** begin **

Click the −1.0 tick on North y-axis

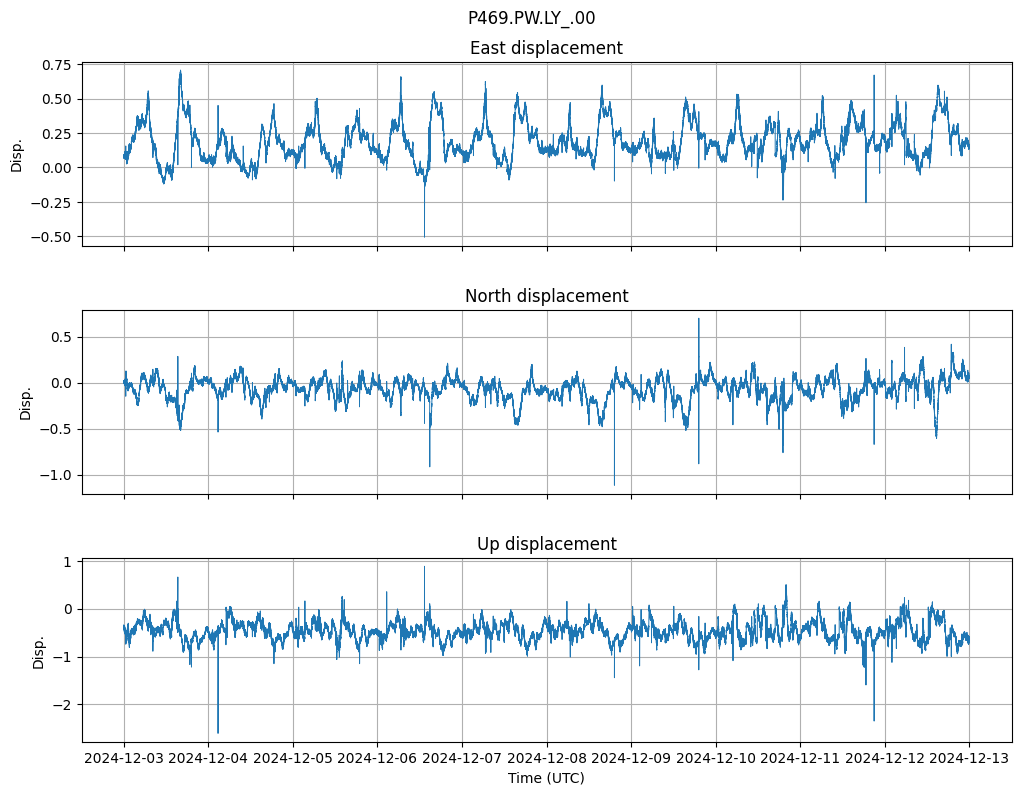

** end **
** begin **

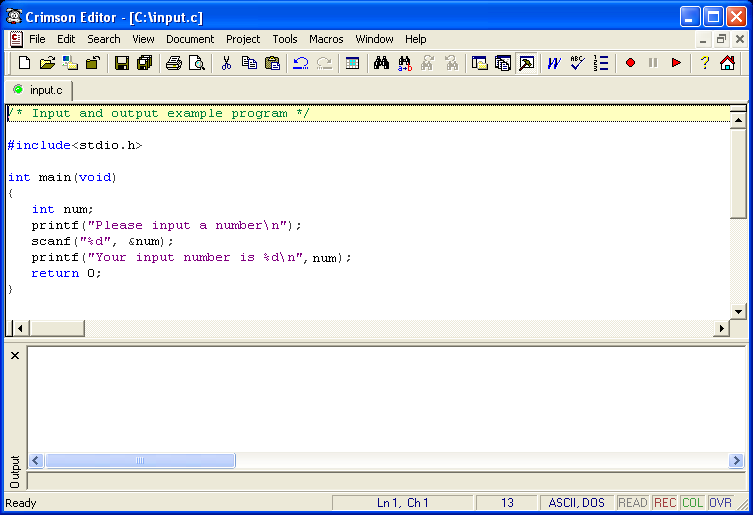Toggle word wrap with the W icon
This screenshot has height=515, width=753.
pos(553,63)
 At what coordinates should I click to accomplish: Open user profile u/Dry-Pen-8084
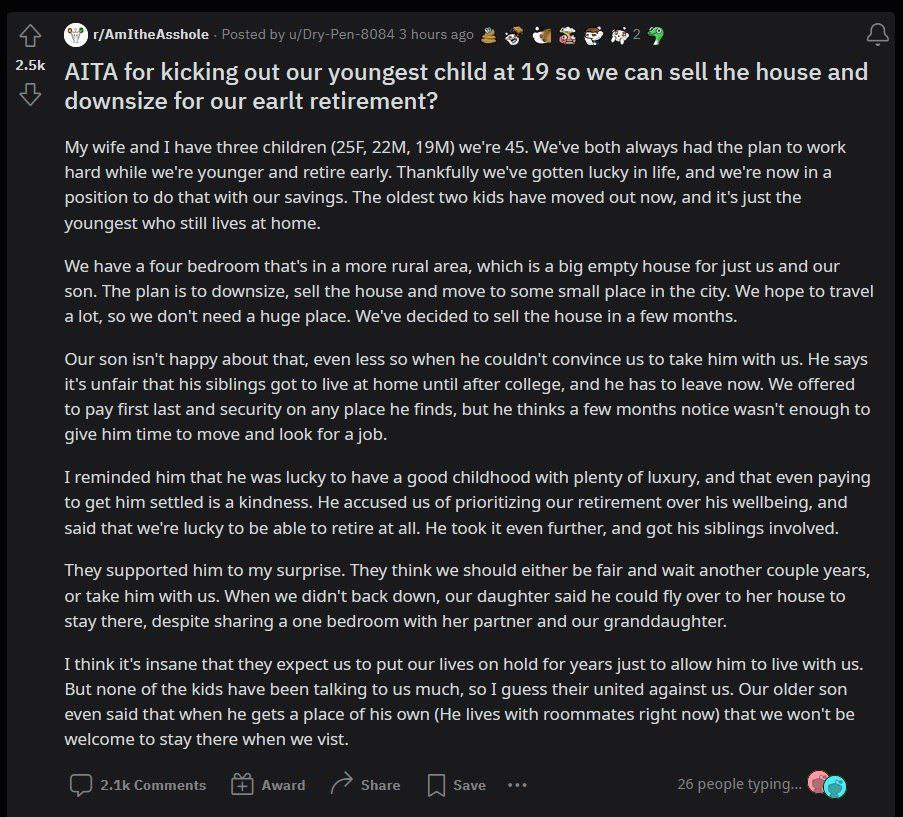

** end **

** STATED GOAL **
Output the listing as a numbered list, starting at the line that contains "Toggle word wrap with the W icon" and stopping after the line that contains "At what coordinates". Omit blank lines and pictures.

** FULL ANSWER **
1. Toggle word wrap with the W icon
2. This screenshot has height=515, width=753.
3. pos(553,63)
4.  At what coordinates should I click to accomplish: Open user profile u/Dry-Pen-8084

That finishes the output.